J Cell Sci. 2024 Apr 15;137(8):jcs261919. doi: 10.1242/jcs.261919. Epub 2024 Apr 22.


Cell migration is controlled by the coordinated action of cell adhesion, cytoskeletal dynamics, contractility and cell extrinsic cues. Integrins are the main adhesion receptors to ligands of the extracellular matrix (ECM), linking the actin cytoskeleton to the ECM and enabling cells to sense matrix rigidity and mount a directional cell migration response to stiffness gradients. Most models studied show preferred migration of single cells or cell clusters towards increasing rigidity. This is referred to as durotaxis, and since its initial discovery in 2000, technical advances and elegant computational models have provided molecular level details of stiffness sensing in cell migration.
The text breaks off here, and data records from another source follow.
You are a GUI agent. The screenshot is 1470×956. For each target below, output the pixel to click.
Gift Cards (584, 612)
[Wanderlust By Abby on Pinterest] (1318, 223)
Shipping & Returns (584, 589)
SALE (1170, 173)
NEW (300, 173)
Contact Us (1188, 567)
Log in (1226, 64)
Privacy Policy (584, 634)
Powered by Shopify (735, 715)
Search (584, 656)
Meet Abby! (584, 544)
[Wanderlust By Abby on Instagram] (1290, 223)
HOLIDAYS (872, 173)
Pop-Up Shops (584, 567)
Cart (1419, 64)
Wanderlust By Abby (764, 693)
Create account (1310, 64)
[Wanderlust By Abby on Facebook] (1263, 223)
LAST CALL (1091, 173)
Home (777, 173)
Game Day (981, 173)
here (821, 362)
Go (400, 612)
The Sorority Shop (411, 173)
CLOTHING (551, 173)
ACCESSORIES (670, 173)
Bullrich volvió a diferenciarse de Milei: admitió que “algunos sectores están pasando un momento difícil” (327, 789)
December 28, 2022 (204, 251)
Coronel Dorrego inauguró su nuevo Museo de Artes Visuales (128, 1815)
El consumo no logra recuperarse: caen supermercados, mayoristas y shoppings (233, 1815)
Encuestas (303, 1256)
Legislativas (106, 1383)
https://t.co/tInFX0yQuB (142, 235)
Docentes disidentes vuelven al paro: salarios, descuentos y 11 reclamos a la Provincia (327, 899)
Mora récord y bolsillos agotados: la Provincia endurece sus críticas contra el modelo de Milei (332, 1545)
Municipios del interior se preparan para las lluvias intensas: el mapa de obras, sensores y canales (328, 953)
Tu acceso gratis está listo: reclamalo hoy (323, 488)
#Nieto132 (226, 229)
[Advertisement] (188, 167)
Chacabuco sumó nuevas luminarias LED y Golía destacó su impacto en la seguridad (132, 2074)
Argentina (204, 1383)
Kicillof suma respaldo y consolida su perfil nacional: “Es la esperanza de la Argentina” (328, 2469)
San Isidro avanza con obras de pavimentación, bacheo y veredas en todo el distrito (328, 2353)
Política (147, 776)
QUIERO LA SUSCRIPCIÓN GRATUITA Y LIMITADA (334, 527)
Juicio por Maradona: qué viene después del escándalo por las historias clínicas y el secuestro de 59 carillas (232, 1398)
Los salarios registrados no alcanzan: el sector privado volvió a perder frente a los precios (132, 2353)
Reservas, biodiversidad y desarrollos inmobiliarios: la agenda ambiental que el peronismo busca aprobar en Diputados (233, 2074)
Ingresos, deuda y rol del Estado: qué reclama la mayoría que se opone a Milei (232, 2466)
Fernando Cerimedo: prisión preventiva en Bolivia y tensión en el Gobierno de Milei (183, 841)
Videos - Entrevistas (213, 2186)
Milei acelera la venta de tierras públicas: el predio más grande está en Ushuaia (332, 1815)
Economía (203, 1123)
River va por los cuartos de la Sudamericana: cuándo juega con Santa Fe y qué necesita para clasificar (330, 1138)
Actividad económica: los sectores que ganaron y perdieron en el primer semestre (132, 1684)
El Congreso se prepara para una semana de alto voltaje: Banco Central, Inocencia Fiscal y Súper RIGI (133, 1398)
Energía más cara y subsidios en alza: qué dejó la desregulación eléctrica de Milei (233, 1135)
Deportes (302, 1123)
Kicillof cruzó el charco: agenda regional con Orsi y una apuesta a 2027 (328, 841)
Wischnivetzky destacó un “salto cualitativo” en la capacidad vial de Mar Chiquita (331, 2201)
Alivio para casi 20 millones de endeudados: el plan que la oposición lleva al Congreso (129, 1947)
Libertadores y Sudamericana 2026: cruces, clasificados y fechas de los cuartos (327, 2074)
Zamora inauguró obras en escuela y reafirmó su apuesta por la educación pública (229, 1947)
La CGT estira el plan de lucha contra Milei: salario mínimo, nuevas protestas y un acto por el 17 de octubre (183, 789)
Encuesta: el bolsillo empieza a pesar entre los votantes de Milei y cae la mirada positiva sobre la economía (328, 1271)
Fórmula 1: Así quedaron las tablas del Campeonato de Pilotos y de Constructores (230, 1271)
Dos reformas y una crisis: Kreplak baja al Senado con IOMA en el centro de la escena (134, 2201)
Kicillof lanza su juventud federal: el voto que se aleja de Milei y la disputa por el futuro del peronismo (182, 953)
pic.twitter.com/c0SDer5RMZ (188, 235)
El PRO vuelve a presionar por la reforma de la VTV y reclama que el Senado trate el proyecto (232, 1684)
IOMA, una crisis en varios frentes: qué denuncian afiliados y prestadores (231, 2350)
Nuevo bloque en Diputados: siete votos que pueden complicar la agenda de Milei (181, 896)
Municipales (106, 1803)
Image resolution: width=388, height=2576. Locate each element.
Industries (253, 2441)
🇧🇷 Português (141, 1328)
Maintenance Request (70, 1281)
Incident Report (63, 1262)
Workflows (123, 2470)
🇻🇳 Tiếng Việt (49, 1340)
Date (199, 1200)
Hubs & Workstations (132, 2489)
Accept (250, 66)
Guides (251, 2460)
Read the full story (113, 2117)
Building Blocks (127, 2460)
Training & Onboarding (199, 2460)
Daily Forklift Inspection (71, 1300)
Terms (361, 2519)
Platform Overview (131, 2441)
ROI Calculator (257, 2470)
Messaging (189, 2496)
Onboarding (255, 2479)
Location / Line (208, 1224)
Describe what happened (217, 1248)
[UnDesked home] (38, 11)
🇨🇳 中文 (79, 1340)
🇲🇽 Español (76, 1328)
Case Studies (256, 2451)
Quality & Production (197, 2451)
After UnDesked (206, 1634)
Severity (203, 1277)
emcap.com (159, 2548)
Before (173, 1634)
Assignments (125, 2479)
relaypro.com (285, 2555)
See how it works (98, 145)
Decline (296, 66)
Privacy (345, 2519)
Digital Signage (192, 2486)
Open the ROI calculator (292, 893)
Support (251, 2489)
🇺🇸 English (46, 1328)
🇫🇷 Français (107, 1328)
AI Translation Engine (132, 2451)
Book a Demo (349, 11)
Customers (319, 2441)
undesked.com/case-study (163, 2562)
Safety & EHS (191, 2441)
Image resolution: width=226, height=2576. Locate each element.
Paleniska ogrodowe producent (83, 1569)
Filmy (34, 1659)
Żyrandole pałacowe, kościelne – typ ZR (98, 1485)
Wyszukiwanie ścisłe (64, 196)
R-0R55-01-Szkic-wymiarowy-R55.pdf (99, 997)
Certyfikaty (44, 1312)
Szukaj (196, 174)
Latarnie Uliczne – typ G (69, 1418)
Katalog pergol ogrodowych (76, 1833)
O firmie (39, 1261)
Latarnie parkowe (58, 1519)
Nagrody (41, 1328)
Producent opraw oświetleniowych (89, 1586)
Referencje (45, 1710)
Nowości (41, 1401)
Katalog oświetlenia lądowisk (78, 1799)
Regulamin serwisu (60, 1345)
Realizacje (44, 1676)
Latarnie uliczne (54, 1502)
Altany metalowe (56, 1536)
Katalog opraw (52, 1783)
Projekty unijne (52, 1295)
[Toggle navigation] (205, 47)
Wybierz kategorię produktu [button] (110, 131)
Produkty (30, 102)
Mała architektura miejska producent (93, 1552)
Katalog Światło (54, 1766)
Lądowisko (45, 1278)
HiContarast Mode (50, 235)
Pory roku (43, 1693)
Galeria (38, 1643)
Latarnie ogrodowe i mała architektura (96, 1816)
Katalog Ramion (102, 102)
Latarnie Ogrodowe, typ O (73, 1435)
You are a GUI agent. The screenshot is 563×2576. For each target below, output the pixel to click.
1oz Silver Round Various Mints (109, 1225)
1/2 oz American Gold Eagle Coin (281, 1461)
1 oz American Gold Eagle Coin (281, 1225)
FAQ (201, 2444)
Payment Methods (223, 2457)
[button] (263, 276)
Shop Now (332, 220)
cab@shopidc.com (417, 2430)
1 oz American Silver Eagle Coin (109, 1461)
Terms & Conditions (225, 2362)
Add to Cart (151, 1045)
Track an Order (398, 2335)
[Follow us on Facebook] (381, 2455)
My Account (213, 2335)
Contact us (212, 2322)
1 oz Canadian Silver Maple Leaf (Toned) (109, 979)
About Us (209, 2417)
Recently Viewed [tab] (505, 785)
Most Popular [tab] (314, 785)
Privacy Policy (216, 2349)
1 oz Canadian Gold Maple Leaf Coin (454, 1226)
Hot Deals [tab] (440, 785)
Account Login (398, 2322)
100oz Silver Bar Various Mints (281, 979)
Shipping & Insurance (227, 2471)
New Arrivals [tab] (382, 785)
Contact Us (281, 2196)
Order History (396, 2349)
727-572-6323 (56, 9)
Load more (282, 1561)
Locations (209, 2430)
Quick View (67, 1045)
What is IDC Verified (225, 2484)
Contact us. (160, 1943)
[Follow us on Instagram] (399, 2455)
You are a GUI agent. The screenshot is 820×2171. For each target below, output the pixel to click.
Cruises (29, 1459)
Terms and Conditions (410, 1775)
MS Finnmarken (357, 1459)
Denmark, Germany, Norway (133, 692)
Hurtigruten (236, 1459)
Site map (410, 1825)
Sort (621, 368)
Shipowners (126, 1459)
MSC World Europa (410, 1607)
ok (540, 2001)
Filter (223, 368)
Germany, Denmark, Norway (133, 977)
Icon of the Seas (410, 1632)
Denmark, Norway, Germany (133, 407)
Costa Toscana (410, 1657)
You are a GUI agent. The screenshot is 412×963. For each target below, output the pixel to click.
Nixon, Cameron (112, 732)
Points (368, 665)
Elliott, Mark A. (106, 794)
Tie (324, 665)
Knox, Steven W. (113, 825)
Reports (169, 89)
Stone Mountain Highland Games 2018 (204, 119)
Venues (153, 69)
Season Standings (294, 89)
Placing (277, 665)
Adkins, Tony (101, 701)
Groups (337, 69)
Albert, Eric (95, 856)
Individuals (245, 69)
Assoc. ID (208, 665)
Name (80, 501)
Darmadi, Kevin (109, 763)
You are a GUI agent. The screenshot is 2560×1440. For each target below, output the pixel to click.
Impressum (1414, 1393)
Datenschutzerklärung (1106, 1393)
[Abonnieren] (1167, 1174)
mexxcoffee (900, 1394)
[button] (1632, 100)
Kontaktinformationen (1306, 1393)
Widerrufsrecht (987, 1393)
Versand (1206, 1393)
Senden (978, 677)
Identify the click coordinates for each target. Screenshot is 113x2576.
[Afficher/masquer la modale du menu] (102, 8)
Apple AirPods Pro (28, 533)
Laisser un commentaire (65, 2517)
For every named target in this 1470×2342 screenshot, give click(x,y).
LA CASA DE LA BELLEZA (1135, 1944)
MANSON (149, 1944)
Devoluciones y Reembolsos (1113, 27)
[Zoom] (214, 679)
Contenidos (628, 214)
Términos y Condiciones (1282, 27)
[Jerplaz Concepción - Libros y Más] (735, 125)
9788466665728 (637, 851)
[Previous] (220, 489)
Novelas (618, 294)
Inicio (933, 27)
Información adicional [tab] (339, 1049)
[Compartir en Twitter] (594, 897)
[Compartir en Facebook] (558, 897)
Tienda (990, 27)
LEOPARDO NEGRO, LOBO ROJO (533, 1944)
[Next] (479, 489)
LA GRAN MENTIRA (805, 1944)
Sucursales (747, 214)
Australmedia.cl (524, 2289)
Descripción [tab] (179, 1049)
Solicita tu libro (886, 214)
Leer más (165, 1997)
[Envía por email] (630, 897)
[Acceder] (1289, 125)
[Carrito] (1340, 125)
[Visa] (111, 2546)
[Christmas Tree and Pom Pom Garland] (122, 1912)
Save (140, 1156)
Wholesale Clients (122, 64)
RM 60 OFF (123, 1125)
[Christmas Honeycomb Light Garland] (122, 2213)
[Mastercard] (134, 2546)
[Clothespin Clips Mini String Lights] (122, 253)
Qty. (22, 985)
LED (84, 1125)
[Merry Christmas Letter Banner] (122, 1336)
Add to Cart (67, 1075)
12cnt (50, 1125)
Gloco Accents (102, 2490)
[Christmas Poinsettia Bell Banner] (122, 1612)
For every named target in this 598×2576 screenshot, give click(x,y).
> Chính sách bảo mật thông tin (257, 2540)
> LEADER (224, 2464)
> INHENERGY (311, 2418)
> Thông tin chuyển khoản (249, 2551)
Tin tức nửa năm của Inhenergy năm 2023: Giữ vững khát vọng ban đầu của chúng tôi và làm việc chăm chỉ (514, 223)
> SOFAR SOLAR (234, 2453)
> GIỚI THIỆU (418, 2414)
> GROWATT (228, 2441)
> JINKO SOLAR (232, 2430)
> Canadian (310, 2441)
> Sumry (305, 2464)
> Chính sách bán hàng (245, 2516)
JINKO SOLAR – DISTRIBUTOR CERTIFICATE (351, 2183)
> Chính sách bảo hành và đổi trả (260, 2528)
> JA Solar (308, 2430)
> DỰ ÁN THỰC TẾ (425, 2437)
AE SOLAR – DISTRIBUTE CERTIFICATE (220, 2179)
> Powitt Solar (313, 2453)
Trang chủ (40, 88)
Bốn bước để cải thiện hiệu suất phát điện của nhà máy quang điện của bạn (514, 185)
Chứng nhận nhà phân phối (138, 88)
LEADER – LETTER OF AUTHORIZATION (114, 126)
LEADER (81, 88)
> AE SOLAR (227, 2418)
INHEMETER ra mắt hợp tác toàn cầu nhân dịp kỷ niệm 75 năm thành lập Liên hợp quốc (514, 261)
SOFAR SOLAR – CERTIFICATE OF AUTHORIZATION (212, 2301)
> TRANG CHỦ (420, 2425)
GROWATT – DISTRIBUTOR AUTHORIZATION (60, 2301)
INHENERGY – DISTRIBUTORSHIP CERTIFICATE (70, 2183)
However, modeling has long predicted that, depending on cell intrinsic factors, such as the balance of cell adhesion molecules (clutches) and the motor proteins pulling on them, cells might also prefer adhesion to intermediate rigidity. Recently, experimental evidence has supported this notion and demonstrated the ability of cells to migrate towards lower rigidity, in a process called negative durotaxis. In this Review, we discuss the significant conceptual advances that have been made in our appreciation of cell plasticity and context dependency in stiffness-guided directional cell migration.